Proto-Tocharian is the unattested reconstructed ancestor of an Indo-European eponymous extinct branch, known from manuscripts dating from the 5th to the 8th century AD, which were on the northern edge of the Tarim Basin and the Lop Desert. The discovery of this language family in the early 20th century contradicted the formerly prevalent idea of an east–west division of the Indo-European language family on the centum–satem isogloss, and prompted reinvigorated study of the family.

The documents record two closely related languages, called Tocharian A (also East Tocharian, Agnean or Turfanian) and Tocharian B (West Tocharian or Kuchean). The subject matter of the texts suggests that Tocharian A was more archaic and used as a Buddhist liturgical language, while Tocharian B was more actively spoken in the entire area from Turfan in the east to Tumshuq in the west. A body of loanwords and names found in Prakrit documents from the Lop Nor basin have been dubbed Tocharian C (Kroränian).
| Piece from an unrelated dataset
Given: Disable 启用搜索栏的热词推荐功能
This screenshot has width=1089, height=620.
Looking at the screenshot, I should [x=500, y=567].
A claimed find of ten Tocharian C texts written in Kharoṣṭhī script has been discredited.

Tocharian A and Tocharian B, the two major languages descendant of Proto-Tocharian, are mutually unintelligible, which led linguists to think that the split of Proto-Tocharian in several branches was several millennia ago. As part of the same language family, the Tocharian languages and their common ancestor are studied together by scholars.

Evolution

Vowels
Proto-Tocharian shows radical changes in its vowels from Proto-Indo-European (PIE). Length distinctions eventually disappeared, but prior to that all pairs of long and short vowels had become distinct in quality, and thus have different outcomes. Many pairs of PIE vowels are distinguished in Tocharian only by the occurrence or non-occurrence of palatalization.  For example, PIE o and ē both evolved into Proto-Tocharian ë (possibly ), but PIE ē palatalized the preceding consonant, and left a y when no consonant preceded, while neither of these occurs with PIE o.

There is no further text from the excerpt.